───── Excerpted records

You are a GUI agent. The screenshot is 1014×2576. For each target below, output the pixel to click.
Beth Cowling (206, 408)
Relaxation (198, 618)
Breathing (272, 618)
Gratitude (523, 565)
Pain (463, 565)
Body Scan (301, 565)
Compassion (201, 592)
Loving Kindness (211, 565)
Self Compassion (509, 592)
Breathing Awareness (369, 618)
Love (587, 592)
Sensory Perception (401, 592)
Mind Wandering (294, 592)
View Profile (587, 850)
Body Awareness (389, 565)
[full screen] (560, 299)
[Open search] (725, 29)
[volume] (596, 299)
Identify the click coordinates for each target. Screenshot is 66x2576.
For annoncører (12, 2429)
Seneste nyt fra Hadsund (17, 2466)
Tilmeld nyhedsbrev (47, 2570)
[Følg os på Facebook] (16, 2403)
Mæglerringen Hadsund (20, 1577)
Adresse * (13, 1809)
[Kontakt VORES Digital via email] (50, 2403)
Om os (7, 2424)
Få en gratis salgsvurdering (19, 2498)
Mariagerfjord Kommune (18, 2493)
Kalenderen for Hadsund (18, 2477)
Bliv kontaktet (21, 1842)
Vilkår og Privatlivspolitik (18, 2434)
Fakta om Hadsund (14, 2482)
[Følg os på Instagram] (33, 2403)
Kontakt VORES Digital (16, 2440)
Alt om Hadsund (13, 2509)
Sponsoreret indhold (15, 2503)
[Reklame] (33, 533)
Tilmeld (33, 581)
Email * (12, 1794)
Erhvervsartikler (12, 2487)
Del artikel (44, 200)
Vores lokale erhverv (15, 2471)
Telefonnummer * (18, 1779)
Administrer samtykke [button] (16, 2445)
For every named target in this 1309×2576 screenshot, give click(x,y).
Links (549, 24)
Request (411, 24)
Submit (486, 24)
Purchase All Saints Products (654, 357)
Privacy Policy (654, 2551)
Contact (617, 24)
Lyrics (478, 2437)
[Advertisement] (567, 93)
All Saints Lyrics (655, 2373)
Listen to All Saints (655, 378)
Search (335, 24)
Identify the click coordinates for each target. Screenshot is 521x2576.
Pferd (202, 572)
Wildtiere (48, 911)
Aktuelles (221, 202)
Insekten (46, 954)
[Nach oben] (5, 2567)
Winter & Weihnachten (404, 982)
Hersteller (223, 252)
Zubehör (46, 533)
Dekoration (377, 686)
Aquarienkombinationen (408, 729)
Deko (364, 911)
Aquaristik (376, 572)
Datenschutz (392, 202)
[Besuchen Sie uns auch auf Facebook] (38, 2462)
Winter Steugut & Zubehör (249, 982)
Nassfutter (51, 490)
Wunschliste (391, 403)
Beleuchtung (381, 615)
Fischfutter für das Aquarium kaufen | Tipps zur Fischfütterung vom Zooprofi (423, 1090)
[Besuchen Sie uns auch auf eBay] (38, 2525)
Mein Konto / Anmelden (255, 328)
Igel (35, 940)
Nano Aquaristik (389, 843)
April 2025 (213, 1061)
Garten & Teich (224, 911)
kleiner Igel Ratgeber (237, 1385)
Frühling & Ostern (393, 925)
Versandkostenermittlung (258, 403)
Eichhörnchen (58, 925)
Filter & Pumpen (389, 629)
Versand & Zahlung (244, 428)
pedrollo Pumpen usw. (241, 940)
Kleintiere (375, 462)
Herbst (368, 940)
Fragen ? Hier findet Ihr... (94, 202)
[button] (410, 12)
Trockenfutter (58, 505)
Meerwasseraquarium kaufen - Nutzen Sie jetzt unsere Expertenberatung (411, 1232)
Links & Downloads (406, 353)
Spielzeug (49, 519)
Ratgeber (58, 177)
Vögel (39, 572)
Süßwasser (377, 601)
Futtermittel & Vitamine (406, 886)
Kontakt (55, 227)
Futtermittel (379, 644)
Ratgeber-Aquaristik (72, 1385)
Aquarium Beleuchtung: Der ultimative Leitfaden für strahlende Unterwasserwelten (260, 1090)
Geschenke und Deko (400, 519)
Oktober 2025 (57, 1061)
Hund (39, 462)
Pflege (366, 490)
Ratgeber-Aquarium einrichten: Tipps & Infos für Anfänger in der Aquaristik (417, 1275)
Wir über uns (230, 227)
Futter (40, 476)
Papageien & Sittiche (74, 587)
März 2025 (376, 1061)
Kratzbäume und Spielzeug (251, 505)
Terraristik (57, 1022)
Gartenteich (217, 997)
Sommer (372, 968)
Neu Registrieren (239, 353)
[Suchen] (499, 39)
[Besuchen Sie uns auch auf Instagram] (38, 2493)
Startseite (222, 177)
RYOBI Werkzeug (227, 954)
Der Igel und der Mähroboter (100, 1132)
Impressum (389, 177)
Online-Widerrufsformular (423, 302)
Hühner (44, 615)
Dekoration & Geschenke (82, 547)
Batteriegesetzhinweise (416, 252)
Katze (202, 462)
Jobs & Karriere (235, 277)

──────────

Give the complete material back, word for word.

You are a GUI agent. The screenshot is 1014×2576. For each target below, output the pixel to click.
Beth Cowling (206, 408)
Relaxation (198, 618)
Breathing (272, 618)
Gratitude (523, 565)
Pain (463, 565)
Body Scan (301, 565)
Compassion (201, 592)
Loving Kindness (211, 565)
Self Compassion (509, 592)
Breathing Awareness (369, 618)
Love (587, 592)
Sensory Perception (401, 592)
Mind Wandering (294, 592)
View Profile (587, 850)
Body Awareness (389, 565)
[full screen] (560, 299)
[Open search] (725, 29)
[volume] (596, 299)
Identify the click coordinates for each target. Screenshot is 66x2576.
For annoncører (12, 2429)
Seneste nyt fra Hadsund (17, 2466)
Tilmeld nyhedsbrev (47, 2570)
[Følg os på Facebook] (16, 2403)
Mæglerringen Hadsund (20, 1577)
Adresse * (13, 1809)
[Kontakt VORES Digital via email] (50, 2403)
Om os (7, 2424)
Få en gratis salgsvurdering (19, 2498)
Mariagerfjord Kommune (18, 2493)
Kalenderen for Hadsund (18, 2477)
Bliv kontaktet (21, 1842)
Vilkår og Privatlivspolitik (18, 2434)
Fakta om Hadsund (14, 2482)
[Følg os på Instagram] (33, 2403)
Kontakt VORES Digital (16, 2440)
Alt om Hadsund (13, 2509)
Sponsoreret indhold (15, 2503)
[Reklame] (33, 533)
Tilmeld (33, 581)
Email * (12, 1794)
Erhvervsartikler (12, 2487)
Del artikel (44, 200)
Vores lokale erhverv (15, 2471)
Telefonnummer * (18, 1779)
Administrer samtykke [button] (16, 2445)
For every named target in this 1309×2576 screenshot, give click(x,y).
Links (549, 24)
Request (411, 24)
Submit (486, 24)
Purchase All Saints Products (654, 357)
Privacy Policy (654, 2551)
Contact (617, 24)
Lyrics (478, 2437)
[Advertisement] (567, 93)
All Saints Lyrics (655, 2373)
Listen to All Saints (655, 378)
Search (335, 24)
Identify the click coordinates for each target. Screenshot is 521x2576.
Pferd (202, 572)
Wildtiere (48, 911)
Aktuelles (221, 202)
Insekten (46, 954)
[Nach oben] (5, 2567)
Winter & Weihnachten (404, 982)
Hersteller (223, 252)
Zubehör (46, 533)
Dekoration (377, 686)
Aquarienkombinationen (408, 729)
Deko (364, 911)
Aquaristik (376, 572)
Datenschutz (392, 202)
[Besuchen Sie uns auch auf Facebook] (38, 2462)
Winter Steugut & Zubehör (249, 982)
Nassfutter (51, 490)
Wunschliste (391, 403)
Beleuchtung (381, 615)
Fischfutter für das Aquarium kaufen | Tipps zur Fischfütterung vom Zooprofi (423, 1090)
[Besuchen Sie uns auch auf eBay] (38, 2525)
Mein Konto / Anmelden (255, 328)
Igel (35, 940)
Nano Aquaristik (389, 843)
April 2025 (213, 1061)
Garten & Teich (224, 911)
kleiner Igel Ratgeber (237, 1385)
Frühling & Ostern (393, 925)
Versandkostenermittlung (258, 403)
Eichhörnchen (58, 925)
Filter & Pumpen (389, 629)
Versand & Zahlung (244, 428)
pedrollo Pumpen usw. (241, 940)
Kleintiere (375, 462)
Herbst (368, 940)
Fragen ? Hier findet Ihr... (94, 202)
[button] (410, 12)
Trockenfutter (58, 505)
Meerwasseraquarium kaufen - Nutzen Sie jetzt unsere Expertenberatung (411, 1232)
Links & Downloads (406, 353)
Spielzeug (49, 519)
Ratgeber (58, 177)
Vögel (39, 572)
Süßwasser (377, 601)
Futtermittel & Vitamine (406, 886)
Kontakt (55, 227)
Futtermittel (379, 644)
Ratgeber-Aquaristik (72, 1385)
Aquarium Beleuchtung: Der ultimative Leitfaden für strahlende Unterwasserwelten (260, 1090)
Geschenke und Deko (400, 519)
Oktober 2025 (57, 1061)
Hund (39, 462)
Pflege (366, 490)
Ratgeber-Aquarium einrichten: Tipps & Infos für Anfänger in der Aquaristik (417, 1275)
Wir über uns (230, 227)
Futter (40, 476)
Papageien & Sittiche (74, 587)
März 2025 (376, 1061)
Kratzbäume und Spielzeug (251, 505)
Terraristik (57, 1022)
Gartenteich (217, 997)
Sommer (372, 968)
Neu Registrieren (239, 353)
[Suchen] (499, 39)
[Besuchen Sie uns auch auf Instagram] (38, 2493)
Startseite (222, 177)
RYOBI Werkzeug (227, 954)
Der Igel und der Mähroboter (100, 1132)
Impressum (389, 177)
Online-Widerrufsformular (423, 302)
Hühner (44, 615)
Dekoration & Geschenke (82, 547)
Batteriegesetzhinweise (416, 252)
Katze (202, 462)
Jobs & Karriere (235, 277)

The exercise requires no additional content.